• Required task: Write out every line of the records below word for word, leaving out the pictures.

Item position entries

-- begin --

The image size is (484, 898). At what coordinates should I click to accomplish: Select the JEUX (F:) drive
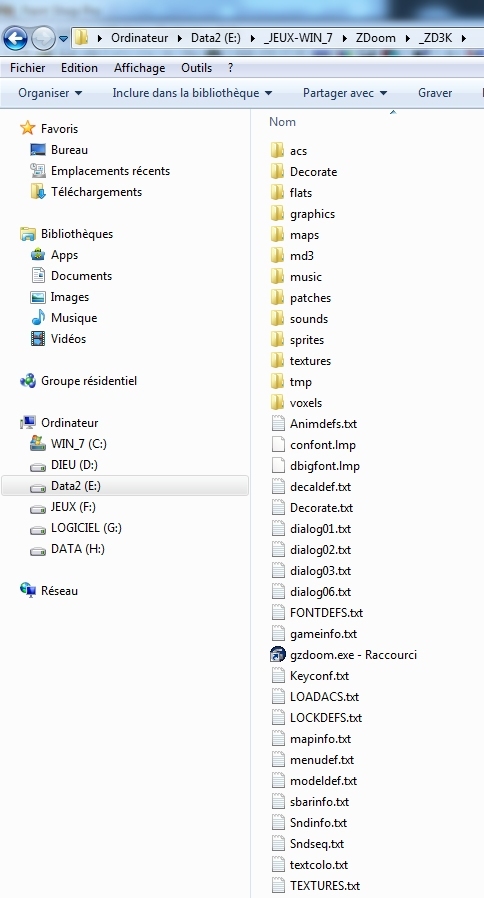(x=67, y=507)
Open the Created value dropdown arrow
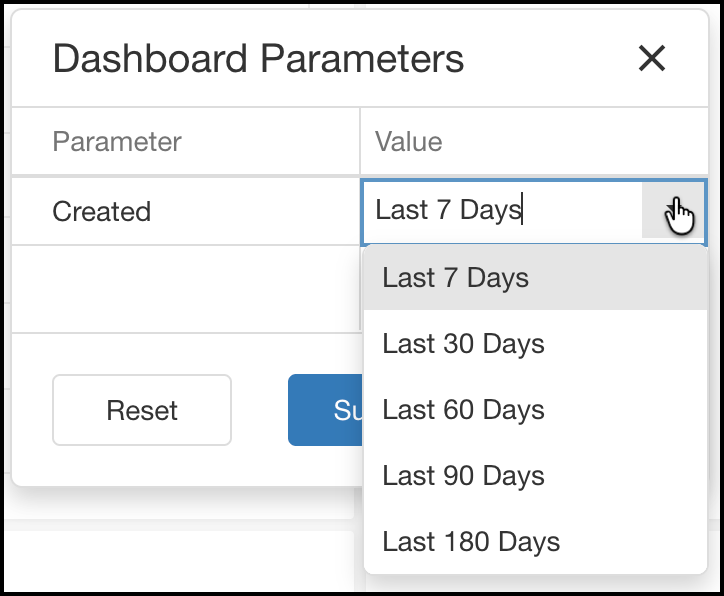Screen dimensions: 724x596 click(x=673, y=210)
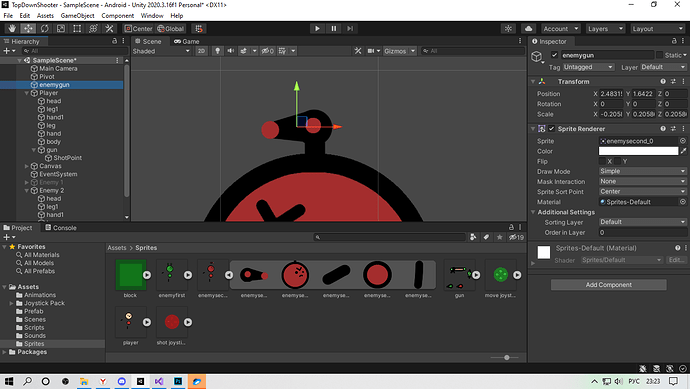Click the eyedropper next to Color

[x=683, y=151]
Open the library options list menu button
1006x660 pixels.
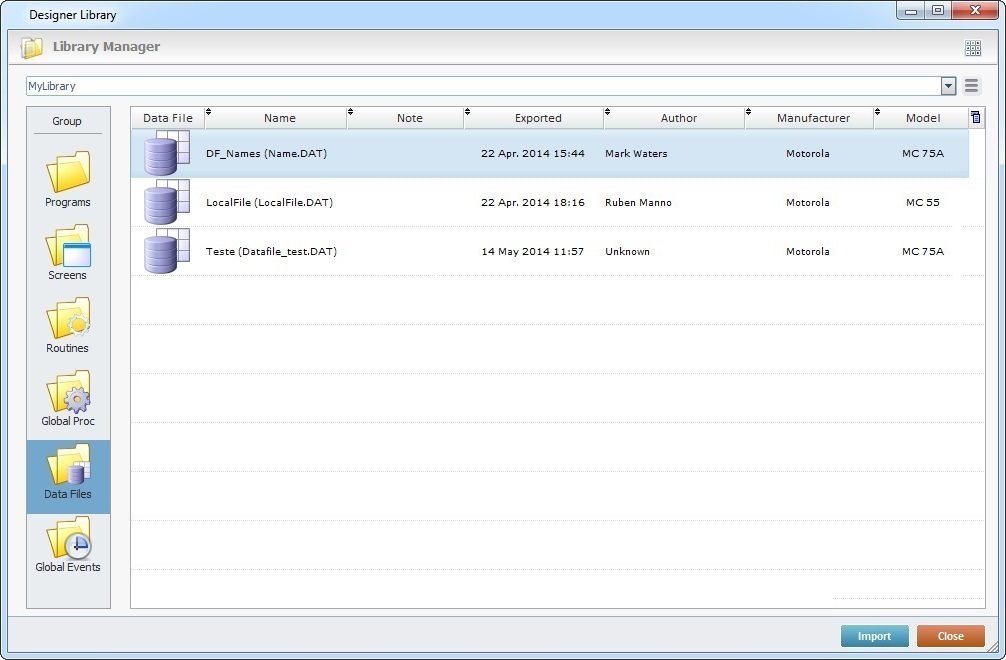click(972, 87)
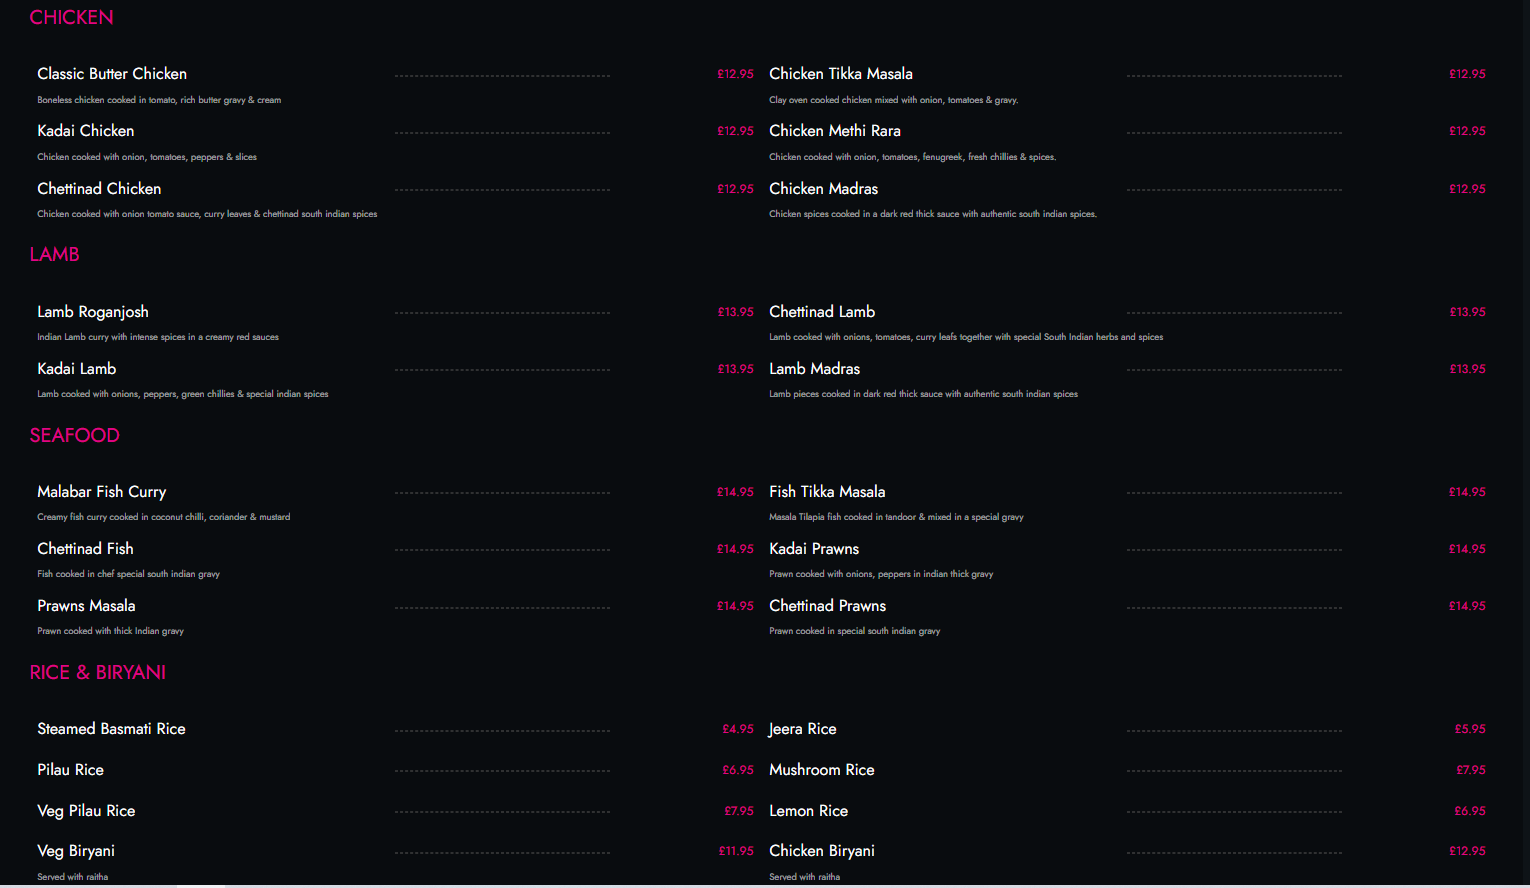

-- end --

• Correct response:
The image size is (484, 898). At what coordinates should I click to accomplish: Select the JEUX (F:) drive
(x=67, y=507)
Open the Created value dropdown arrow
Screen dimensions: 724x596 click(x=673, y=210)
Click the eyedropper next to Color

[x=683, y=151]
Open the library options list menu button
1006x660 pixels.
click(972, 87)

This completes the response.